Le licenciement ainsi opéré a infligé à Madame P. un préjudice hors de proportion avec l’avantage retiré par la société, du non respect de ses engagements. Le dommage est matériel mais également moral, vu l’incertitude du lendemain, les supputations quant au motif du licenciement, etc.

Le dommage est ici un dommage distinct de celui qui est réparé par l’indemnité compensatoire de préavis. C’est d’une part la perte d’une chance de faire valoir pendant la période d’essai chez son nouvel employeur ses aptitudes à occuper l’emploi convenu et, d’autre part, le dommage moral ci-dessus.
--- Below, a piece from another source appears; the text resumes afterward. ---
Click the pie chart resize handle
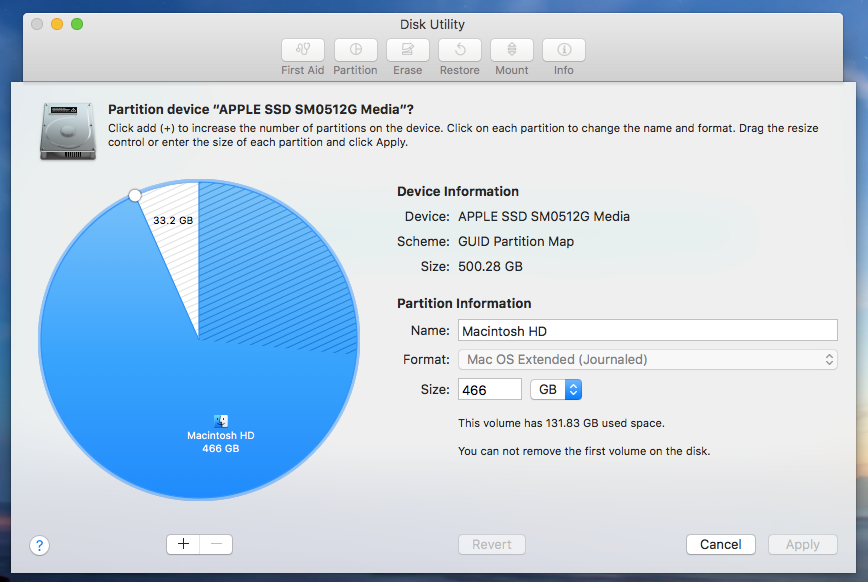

En fonction de l’ensemble de ces éléments, le tribunal évalue à 5.000€ le dommage résultant de la perte de chance, dommage matériel découlant du comportement constitutif d’abus de droit et fixe par ailleurs à 2.500€ le dommage moral, étant le manque d’égards de l’employeur ainsi que la brutalité du procédé et la réticence manifestée au long de la procédure à dévoiler le motif susceptible de justifier la décision.

Intérêt de la décision

Dans le jugement ci-dessus – non définitif – le tribunal du travail de Bruxelles, se fondant sur le principe d’exécution de bonne foi des conventions contenues à l’article 1134 du Code civil, retient en l’espèce la présence de deux critères spécifiques de l’abus de droit, étant que la rupture est intervenue dans le seul intérêt de l’employeur et qu’elle a causé un dommage disproportionné à l’employée et que, par ailleurs, elle a été détournée de sa finalité économique et sociale.

Les dommages et intérêts, alloués en sus de l’indemnité compensatoire de préavis, viennent ici réparer un préjudice exceptionnel, découlant des circonstances de l’engagement ainsi que de celles de la rupture avant exécution.